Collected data

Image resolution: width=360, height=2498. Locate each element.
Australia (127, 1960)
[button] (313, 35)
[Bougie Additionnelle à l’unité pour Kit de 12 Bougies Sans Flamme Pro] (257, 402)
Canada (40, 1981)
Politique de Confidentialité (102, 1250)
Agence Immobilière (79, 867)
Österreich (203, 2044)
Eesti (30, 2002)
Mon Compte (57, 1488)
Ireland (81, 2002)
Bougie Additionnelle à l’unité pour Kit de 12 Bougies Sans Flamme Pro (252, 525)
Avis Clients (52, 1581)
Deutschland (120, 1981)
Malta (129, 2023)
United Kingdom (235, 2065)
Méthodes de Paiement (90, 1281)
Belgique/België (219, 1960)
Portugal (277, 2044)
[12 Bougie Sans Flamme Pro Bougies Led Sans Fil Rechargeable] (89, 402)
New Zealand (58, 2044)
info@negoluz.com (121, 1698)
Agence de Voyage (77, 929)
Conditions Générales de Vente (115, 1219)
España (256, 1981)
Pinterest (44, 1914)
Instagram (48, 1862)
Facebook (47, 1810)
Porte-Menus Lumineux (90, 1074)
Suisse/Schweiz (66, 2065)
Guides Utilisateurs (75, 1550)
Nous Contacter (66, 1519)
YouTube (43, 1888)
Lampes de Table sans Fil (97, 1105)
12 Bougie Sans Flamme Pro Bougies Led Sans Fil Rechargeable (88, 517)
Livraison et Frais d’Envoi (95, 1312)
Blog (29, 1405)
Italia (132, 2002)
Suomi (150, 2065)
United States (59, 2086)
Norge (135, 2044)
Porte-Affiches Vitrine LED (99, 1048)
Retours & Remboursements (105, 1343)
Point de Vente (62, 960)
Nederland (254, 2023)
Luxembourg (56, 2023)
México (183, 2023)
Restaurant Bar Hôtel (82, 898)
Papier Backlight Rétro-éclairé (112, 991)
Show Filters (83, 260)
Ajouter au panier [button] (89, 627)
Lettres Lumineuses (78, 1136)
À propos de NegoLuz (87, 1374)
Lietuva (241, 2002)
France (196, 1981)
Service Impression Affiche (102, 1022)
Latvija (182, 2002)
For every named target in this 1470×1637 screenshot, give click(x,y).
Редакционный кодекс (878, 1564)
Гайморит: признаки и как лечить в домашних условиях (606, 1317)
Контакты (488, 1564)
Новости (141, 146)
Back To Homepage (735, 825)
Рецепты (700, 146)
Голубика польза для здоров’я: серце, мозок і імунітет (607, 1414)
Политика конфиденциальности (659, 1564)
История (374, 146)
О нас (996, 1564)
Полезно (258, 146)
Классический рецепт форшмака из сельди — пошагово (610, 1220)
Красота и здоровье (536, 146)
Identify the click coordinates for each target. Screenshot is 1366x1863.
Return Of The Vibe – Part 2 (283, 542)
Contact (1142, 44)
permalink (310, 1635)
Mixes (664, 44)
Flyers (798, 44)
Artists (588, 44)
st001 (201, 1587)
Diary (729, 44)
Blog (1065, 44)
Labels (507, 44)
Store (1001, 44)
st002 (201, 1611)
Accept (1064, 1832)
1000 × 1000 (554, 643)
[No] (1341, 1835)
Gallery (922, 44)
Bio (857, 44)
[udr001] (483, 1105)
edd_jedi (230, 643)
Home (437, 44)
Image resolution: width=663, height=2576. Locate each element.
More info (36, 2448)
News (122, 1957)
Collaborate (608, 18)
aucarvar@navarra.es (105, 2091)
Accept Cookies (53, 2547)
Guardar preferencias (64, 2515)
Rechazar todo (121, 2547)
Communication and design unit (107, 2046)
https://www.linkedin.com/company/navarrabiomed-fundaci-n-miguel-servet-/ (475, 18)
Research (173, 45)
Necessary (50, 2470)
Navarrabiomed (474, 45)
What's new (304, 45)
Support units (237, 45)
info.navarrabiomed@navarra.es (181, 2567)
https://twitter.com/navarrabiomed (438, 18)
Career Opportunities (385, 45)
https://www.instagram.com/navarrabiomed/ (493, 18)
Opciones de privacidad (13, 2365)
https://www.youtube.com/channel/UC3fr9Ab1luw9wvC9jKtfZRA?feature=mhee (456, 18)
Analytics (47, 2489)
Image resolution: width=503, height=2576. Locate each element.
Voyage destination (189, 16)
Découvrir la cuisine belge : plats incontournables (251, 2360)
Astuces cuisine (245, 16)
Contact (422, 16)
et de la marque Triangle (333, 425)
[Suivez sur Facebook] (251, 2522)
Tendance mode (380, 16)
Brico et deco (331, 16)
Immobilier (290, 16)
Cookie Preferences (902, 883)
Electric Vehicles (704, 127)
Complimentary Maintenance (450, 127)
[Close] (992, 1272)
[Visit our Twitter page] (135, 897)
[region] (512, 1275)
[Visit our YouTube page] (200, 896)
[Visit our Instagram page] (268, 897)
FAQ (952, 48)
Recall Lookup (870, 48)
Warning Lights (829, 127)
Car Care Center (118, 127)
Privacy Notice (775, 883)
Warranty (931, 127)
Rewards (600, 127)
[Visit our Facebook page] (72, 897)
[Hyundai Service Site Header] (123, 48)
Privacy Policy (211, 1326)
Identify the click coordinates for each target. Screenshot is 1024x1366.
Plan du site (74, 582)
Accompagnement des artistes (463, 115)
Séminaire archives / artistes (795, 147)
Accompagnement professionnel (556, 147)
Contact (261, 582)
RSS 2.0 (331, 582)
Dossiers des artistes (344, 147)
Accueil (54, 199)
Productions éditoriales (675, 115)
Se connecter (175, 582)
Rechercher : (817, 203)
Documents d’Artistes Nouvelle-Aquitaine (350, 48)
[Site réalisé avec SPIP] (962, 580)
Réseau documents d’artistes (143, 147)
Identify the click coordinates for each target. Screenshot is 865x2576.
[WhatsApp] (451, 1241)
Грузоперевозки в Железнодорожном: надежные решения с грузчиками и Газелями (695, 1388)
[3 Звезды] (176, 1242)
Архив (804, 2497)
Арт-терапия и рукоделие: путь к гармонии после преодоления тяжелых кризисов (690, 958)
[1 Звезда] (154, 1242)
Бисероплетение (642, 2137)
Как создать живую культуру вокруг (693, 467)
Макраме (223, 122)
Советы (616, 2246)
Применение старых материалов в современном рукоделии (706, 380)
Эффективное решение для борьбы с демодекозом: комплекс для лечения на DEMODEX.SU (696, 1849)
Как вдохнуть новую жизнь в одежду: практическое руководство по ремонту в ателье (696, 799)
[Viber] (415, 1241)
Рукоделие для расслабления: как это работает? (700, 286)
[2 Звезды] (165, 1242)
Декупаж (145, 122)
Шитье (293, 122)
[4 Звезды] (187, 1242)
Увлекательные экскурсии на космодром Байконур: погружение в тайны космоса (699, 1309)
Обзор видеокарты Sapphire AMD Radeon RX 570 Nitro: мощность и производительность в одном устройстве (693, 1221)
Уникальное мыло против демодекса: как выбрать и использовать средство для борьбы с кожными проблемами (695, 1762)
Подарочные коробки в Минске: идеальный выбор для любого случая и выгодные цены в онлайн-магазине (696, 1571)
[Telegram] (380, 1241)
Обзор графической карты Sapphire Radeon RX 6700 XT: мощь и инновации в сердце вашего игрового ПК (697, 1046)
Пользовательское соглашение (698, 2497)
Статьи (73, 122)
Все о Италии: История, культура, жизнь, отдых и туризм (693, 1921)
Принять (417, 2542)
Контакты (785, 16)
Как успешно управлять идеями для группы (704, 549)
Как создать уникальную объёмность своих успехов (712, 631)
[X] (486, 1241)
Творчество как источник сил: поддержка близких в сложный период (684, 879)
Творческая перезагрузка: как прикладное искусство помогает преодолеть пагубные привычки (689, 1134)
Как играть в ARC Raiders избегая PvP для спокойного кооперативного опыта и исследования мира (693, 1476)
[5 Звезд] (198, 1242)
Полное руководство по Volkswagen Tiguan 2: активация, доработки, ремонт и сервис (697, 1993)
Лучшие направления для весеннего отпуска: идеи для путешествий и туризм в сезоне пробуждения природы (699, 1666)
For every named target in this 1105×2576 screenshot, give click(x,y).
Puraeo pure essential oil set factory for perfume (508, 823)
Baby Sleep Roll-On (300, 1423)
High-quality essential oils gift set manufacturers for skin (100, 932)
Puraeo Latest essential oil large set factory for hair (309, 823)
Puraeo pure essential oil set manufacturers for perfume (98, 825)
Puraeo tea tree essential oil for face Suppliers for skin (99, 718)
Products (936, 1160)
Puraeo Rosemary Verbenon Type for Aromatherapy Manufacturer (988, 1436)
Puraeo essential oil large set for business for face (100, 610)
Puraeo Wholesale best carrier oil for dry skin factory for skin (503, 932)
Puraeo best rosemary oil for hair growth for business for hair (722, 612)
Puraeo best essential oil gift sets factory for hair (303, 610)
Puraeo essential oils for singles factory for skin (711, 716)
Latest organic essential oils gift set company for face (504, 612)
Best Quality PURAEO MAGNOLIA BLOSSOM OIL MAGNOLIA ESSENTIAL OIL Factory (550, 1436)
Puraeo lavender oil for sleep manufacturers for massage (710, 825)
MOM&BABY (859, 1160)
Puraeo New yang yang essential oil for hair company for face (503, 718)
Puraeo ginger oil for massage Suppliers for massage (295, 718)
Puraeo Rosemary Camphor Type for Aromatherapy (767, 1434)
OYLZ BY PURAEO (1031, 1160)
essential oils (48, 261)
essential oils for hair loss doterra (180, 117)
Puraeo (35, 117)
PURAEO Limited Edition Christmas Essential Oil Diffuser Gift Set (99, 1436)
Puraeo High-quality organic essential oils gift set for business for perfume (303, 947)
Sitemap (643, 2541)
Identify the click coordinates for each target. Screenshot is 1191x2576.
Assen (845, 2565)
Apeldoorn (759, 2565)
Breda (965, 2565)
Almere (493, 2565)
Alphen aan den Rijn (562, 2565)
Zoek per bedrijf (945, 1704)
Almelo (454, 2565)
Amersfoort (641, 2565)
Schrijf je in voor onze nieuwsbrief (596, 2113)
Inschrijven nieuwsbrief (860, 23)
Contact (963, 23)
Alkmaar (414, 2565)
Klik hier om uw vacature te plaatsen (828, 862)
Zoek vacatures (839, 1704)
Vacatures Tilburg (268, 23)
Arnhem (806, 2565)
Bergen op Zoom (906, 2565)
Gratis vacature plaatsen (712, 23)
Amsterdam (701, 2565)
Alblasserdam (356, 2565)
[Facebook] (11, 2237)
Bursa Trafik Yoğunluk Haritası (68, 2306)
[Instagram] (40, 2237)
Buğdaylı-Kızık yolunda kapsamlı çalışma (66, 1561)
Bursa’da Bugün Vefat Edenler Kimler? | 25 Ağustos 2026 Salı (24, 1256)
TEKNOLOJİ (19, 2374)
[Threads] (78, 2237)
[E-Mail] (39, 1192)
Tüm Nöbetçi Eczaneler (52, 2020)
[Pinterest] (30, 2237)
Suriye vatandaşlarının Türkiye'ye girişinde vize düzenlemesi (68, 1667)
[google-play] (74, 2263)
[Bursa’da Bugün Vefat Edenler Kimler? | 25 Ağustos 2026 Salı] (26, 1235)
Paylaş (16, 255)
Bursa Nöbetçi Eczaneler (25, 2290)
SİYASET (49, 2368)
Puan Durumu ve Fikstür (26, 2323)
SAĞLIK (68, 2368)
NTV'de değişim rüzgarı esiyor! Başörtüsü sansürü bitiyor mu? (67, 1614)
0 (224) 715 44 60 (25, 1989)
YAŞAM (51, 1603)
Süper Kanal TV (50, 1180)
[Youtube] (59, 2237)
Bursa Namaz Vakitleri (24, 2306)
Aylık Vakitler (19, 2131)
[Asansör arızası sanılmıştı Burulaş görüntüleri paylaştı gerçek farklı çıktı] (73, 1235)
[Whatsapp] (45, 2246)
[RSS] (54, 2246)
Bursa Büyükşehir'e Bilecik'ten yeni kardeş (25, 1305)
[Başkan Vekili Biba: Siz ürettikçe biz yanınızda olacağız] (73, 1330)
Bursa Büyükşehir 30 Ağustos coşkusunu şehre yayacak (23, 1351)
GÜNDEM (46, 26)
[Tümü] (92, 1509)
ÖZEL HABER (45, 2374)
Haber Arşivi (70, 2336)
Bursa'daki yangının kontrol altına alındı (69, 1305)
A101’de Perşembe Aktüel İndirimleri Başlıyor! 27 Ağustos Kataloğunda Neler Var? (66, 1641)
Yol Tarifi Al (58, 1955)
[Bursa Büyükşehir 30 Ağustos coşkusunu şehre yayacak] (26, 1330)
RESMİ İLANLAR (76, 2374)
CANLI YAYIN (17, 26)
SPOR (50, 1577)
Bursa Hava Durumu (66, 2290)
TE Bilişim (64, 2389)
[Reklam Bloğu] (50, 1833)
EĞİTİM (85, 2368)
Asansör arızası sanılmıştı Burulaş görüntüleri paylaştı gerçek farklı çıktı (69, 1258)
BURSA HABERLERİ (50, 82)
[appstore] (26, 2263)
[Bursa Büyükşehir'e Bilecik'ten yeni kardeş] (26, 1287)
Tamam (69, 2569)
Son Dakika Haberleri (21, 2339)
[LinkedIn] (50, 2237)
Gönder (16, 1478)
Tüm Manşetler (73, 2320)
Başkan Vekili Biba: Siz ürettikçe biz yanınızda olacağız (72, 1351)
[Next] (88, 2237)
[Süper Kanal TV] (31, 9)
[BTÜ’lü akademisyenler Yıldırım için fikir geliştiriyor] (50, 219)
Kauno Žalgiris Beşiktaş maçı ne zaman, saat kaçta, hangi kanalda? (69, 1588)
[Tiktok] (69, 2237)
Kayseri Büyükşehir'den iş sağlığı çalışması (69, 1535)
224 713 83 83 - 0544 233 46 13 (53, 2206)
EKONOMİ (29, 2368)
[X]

Problem details — From the records above, reproduce exactly the lines from the one with "Salı (24, 1256)" to the one with "[Next] (88, 2237)", both included, and no others.

Response for this exercise —
Bursa’da Bugün Vefat Edenler Kimler? | 25 Ağustos 2026 Salı (24, 1256)
TEKNOLOJİ (19, 2374)
[Threads] (78, 2237)
[E-Mail] (39, 1192)
Tüm Nöbetçi Eczaneler (52, 2020)
[Pinterest] (30, 2237)
Suriye vatandaşlarının Türkiye'ye girişinde vize düzenlemesi (68, 1667)
[google-play] (74, 2263)
[Bursa’da Bugün Vefat Edenler Kimler? | 25 Ağustos 2026 Salı] (26, 1235)
Paylaş (16, 255)
Bursa Nöbetçi Eczaneler (25, 2290)
SİYASET (49, 2368)
Puan Durumu ve Fikstür (26, 2323)
SAĞLIK (68, 2368)
NTV'de değişim rüzgarı esiyor! Başörtüsü sansürü bitiyor mu? (67, 1614)
0 (224) 715 44 60 (25, 1989)
YAŞAM (51, 1603)
Süper Kanal TV (50, 1180)
[Youtube] (59, 2237)
Bursa Namaz Vakitleri (24, 2306)
Aylık Vakitler (19, 2131)
[Asansör arızası sanılmıştı Burulaş görüntüleri paylaştı gerçek farklı çıktı] (73, 1235)
[Whatsapp] (45, 2246)
[RSS] (54, 2246)
Bursa Büyükşehir'e Bilecik'ten yeni kardeş (25, 1305)
[Başkan Vekili Biba: Siz ürettikçe biz yanınızda olacağız] (73, 1330)
Bursa Büyükşehir 30 Ağustos coşkusunu şehre yayacak (23, 1351)
GÜNDEM (46, 26)
[Tümü] (92, 1509)
ÖZEL HABER (45, 2374)
Haber Arşivi (70, 2336)
Bursa'daki yangının kontrol altına alındı (69, 1305)
A101’de Perşembe Aktüel İndirimleri Başlıyor! 27 Ağustos Kataloğunda Neler Var? (66, 1641)
Yol Tarifi Al (58, 1955)
[Bursa Büyükşehir 30 Ağustos coşkusunu şehre yayacak] (26, 1330)
RESMİ İLANLAR (76, 2374)
CANLI YAYIN (17, 26)
SPOR (50, 1577)
Bursa Hava Durumu (66, 2290)
TE Bilişim (64, 2389)
[Reklam Bloğu] (50, 1833)
EĞİTİM (85, 2368)
Asansör arızası sanılmıştı Burulaş görüntüleri paylaştı gerçek farklı çıktı (69, 1258)
BURSA HABERLERİ (50, 82)
[appstore] (26, 2263)
[Bursa Büyükşehir'e Bilecik'ten yeni kardeş] (26, 1287)
Tamam (69, 2569)
Son Dakika Haberleri (21, 2339)
[LinkedIn] (50, 2237)
Gönder (16, 1478)
Tüm Manşetler (73, 2320)
Başkan Vekili Biba: Siz ürettikçe biz yanınızda olacağız (72, 1351)
[Next] (88, 2237)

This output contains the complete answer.